A concise, clear and instructive overview
Through his accessible style and clear phrasing, Benzine familiarizes us with this new way of thinking. Quite often he takes the reader by the hand by raising questions at critical junctures of the systematic presentation of each thinker which are immediately answered by the subsequent explanations. In doing so, Benzine puts forward the systematic coherence of each of the authors in question. This has the merit of making a clear case for their arguments. In addition to a clear presentation of the arguments raised by each author, Benzine directs the reader’s attention towards the intellectual filiations between some of these thinkers which makes it easier to appreciate similarities and differences in these new approaches to the Islamic tradition.
Even though the book is highly enjoyable and informative, some critical points cannot be excluded from this appreciation of Benzine’s work. The first concerns a formal decision of the author and/or the editor: the footnotes just indicate the source of quotations without mentioning the corresponding pages. This deplorable omission makes it difficult for the reader to trace back the quotations to the original text which would facilitate further reading.

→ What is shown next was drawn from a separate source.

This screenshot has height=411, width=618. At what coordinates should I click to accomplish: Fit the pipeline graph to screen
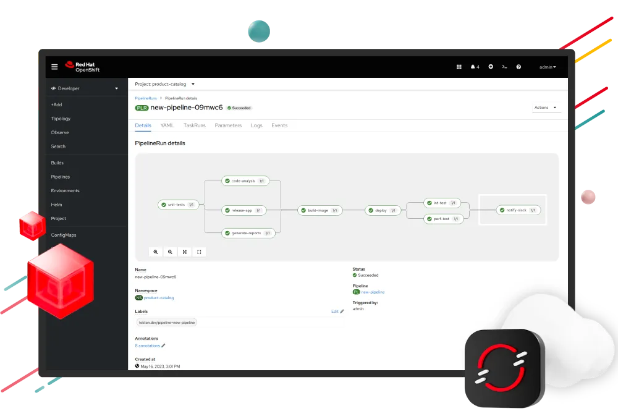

Moreover, the book limits itself to a purely positive presentation of the eight modern Islamic thinkers. But at least at times it would have been desirable to integrate some critical thoughts about the limits of these forms of modern Islamic thinking and the aporia these approaches might have to face. Accordingly the book might have benefitted from mentioning some of the critics these modern interpretations of Islam have had to face from fellow scholars without making it too academic for the general public.
As none of the thinkers presented pledges for a literal interpretation of the Koran, it would have been nice as well to allude to their position in the larger Islamic discourse on theology and the interpretation of its foundational texts. This is done by alluding to the Mutazilites and the roots of modern reformism in Islam, but there is no integration of the ideas exposed into the currently predominant interpretations of Islam. Especially the division between Sunnites and Shiites that ever gains in importance nowadays might have been addressed in more detail by Benzine. To place the new Islamic thinking within the larger context of more traditional Islamic movements might have allowed a discussion of the possible integration of these mostly academic considerations into the everyday practice of Muslims as well.
Nevertheless, Benzine’s work remains a highly instructive and accessible introduction to modern interpretations of Islam. With its rich bibliography it invites Muslims and those who are interested in Islam to gain a new perspective on the religion of the Prophet and incites to further research in the field. Reading Benzine’s book, one is reassured: surely some branches of Islam still have a long way to go in order to succeed in integrating new knowledge into their religious interpretations of their foundational texts. But there are Muslims who are going down this road and their courage merits a larger recognition and promotion from the countries that flatter themselves with being the bearers of the project of Enlightenment.
Benzine, Rachid. 2004. Les nouveaux penseurs de l'islam. Paris: Albin Michel.